"About This" is a long poem by Mayakovsky. It appears in Herbert Marshall's 1965 book Mayakovsky. Marshall was a committed Communist but like so many others he couldn't stomach Stalinism. In his "Notes on About This" Marshall writes "The introduction to the poem states the theme . . . This theme -- love -- was considered 'personal and petty' both in the early days of the Revolution and indeed right up to this death. It was considered a 'petty-bourgeois hangover' and not a theme for poetry of social significance. But despite Mayakovsky's own sincere attempts to 'crush under foot the throat of his very own lyrics, this theme kept hammering at his brow, however much he tried to repress it out of Party discipline.
One year later, in [his poem] "Lenin," he said:
About this, and that I'll write in its hour,
But now's no time for a lover and his lass
All my ringing poetic power
I give to you, attacking class
A major portion of "About This" is subtitled "The Ballad of Reading Gaol." Mayakovsky was only self-imprisoned -- nothing at all like Oscar Wilde's two-years in Reading Gaol, but Marshall writes, "The editors of the 1940 edition of the Collected Works give this note to the section headed 'Ballad of Reading Gaol': 'This work of Oscar Wilde, written in prison, was taken for its association with the external conditions in which Maykovsky found himself at the time.'"
I'm not so sure about that. Mayakovsky had his party-hack critics but he was not physically persecuted. And no one told him he couldn't write whatever he liked. Lenin disapproved of one of Mayakovsky's writings and said the person who published it ought to be whipped, but he never said Mayakovsky should be.
I stopped and reread Oscar Wilde's ballad. Wilde's emphasis isn't upon his own incarceration -- well to some extent it is when he writes about the conditions and rules, but he is caught up with and catches us up in the situation of an inmate who is to be hanged. The events leading up to as well as the actual hanging and subsequent burial have a great effect on the rest of the prisoners, but especially on Wilde, and apparently on Mayakovsky who couldn't read English but had access to, according to Marshall, an excellent translation.

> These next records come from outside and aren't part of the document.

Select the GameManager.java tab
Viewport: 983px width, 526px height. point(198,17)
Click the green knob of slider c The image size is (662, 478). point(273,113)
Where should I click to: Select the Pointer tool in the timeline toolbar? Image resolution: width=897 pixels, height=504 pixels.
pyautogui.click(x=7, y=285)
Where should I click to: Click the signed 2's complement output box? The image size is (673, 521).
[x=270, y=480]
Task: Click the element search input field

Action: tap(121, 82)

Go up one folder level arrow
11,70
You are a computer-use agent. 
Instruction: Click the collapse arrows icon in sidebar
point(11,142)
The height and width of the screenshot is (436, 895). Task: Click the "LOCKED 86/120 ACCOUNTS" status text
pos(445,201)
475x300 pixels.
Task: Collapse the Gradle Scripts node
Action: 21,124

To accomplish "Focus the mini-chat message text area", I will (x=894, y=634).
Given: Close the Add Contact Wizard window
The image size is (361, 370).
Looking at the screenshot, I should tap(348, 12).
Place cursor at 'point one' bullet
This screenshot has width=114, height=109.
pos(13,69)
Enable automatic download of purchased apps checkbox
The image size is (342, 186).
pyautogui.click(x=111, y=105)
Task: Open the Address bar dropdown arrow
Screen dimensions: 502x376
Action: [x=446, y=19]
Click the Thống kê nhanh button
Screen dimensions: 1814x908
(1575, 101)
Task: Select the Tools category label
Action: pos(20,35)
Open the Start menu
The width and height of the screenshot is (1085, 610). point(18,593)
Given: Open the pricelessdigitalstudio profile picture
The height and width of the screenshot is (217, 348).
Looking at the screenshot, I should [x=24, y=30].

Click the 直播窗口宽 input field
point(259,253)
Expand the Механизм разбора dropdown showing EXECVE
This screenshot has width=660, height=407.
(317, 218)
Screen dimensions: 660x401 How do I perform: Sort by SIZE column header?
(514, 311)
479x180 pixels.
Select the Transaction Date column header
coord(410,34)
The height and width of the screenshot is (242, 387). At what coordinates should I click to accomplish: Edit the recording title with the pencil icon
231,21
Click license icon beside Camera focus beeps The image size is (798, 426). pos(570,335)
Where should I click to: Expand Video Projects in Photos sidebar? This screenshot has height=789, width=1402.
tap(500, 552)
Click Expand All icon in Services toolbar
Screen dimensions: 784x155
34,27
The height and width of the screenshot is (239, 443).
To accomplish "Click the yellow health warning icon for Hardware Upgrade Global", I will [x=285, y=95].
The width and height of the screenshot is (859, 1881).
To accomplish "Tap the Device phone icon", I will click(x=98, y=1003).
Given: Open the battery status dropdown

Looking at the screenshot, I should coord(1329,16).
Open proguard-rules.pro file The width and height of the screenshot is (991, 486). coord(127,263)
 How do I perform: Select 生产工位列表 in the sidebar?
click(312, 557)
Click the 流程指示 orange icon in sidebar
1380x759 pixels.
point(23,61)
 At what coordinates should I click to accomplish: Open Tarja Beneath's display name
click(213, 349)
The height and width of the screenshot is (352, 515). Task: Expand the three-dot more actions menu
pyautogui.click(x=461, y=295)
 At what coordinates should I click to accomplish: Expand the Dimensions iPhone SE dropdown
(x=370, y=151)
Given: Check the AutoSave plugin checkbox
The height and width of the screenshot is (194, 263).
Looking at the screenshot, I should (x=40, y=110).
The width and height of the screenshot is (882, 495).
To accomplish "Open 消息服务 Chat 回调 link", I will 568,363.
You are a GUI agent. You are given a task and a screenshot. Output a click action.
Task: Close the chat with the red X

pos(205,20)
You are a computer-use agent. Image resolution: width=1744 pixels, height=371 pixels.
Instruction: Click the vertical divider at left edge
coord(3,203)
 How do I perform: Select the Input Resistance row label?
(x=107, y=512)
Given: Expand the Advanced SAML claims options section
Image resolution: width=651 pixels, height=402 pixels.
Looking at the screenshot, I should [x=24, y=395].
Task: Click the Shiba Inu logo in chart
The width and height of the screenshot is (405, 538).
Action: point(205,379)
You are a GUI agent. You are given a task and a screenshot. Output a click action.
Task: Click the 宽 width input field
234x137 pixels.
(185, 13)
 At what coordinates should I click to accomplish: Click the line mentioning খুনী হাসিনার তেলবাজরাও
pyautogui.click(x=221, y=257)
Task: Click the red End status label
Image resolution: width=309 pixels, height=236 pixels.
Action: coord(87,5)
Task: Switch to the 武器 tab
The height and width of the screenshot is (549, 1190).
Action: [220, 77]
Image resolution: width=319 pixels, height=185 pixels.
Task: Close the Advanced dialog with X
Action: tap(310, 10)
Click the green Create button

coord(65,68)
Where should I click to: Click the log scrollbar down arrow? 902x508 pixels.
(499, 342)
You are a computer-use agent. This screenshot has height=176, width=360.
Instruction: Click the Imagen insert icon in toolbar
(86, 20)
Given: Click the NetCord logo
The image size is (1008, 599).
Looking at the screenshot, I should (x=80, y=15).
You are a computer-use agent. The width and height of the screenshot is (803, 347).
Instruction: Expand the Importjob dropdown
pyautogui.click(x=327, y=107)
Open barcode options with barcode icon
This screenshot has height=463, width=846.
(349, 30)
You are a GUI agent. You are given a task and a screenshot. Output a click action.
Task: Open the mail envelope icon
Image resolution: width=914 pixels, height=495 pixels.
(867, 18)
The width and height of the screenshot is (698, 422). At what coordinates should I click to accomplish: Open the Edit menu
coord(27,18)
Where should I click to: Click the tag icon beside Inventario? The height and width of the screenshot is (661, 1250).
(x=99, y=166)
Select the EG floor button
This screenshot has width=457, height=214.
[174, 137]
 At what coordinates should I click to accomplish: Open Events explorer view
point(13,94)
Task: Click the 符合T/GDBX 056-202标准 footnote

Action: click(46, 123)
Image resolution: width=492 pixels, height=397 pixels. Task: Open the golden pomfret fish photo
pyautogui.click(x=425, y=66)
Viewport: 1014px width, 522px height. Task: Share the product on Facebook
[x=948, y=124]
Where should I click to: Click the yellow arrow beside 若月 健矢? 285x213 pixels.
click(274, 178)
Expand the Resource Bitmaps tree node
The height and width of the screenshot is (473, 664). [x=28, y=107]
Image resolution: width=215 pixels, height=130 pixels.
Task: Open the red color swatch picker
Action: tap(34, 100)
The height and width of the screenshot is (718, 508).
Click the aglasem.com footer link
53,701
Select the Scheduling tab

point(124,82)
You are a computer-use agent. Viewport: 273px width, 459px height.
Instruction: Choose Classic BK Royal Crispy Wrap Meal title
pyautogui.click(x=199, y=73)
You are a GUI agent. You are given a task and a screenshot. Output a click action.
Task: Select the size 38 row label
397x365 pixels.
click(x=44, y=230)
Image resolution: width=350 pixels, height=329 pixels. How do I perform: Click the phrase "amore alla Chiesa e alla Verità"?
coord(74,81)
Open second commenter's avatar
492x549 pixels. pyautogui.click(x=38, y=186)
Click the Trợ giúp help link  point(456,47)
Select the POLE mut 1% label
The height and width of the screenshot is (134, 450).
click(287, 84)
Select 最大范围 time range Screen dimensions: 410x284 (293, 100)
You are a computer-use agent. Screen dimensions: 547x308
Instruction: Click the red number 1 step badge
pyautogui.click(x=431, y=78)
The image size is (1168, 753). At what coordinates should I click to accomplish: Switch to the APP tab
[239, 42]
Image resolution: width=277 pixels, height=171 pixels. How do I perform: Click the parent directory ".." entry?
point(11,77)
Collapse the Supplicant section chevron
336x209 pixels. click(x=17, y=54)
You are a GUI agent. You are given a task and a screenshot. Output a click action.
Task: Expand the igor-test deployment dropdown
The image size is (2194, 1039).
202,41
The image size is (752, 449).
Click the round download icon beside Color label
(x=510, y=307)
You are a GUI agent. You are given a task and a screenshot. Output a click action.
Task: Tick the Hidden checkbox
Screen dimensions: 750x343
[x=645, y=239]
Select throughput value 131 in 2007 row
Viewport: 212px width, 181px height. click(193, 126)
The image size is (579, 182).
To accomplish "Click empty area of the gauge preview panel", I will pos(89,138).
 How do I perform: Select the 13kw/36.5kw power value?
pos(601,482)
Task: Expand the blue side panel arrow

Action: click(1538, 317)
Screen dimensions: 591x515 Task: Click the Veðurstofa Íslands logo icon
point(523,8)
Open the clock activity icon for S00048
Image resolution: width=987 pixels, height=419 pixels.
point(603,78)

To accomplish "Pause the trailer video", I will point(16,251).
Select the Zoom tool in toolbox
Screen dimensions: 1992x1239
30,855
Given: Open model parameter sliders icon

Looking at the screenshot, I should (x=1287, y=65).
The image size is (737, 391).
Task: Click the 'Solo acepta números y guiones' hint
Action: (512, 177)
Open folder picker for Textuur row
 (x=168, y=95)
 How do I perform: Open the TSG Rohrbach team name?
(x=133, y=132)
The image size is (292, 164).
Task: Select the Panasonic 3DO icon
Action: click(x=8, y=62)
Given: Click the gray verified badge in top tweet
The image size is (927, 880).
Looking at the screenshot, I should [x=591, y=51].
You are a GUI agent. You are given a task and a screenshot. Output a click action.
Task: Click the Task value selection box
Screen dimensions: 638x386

Marshall quotes the two lines ending section three of Wilde's poem,
For he who lives more lives than one,
more deaths than one must die
Perhaps I didn't read Wilde's poem carefully enough because I didn't understand what multiple lives the condemned man lived or Wilde either for that matter. He had a somewhat hidden life as a homosexual, but he wasn't executed for it. The condemned man killed his wife but how was that a double life? In regard to Mayakovsky, however, Marshall said he lived a double life in the sense of being a lover in the extreme sense -- think of Somerset Maugham's By Love Possessed -- while at the same time being a committed Communist wanting to do his best for the revolution. Suicide is mentioned more than once in "About This," which makes no sense to me. If Mayakovsky was feeling guilty about his excessive attraction to Lily Brik, suicide was even more objectionable in Communist terms. That is, if a prominent Communist committed suicide it was taken as a criticism of the Revolution. Writing poems about Love were merely hangovers of bourgeois thinking and something to be disapproved of but not condemned to the same extent that suicide was. After all, one must doubt that Mayakovsky was the only Communist to fall in love; so there was probably an underlying sympathy for him in the party.
I couldn't help but notice that Wilde's Ballad can be read as a condemnation of prison as an acceptable alternative to execution. The condemned man accepts his fate with equanimity. He deserves to be executed for murdering his wife and accepts it. The rest of the prisoner of Reading Gaol are another matter. They are overwhelmed and tormented by what is happening. Their suffering, according to the poem, is much worse.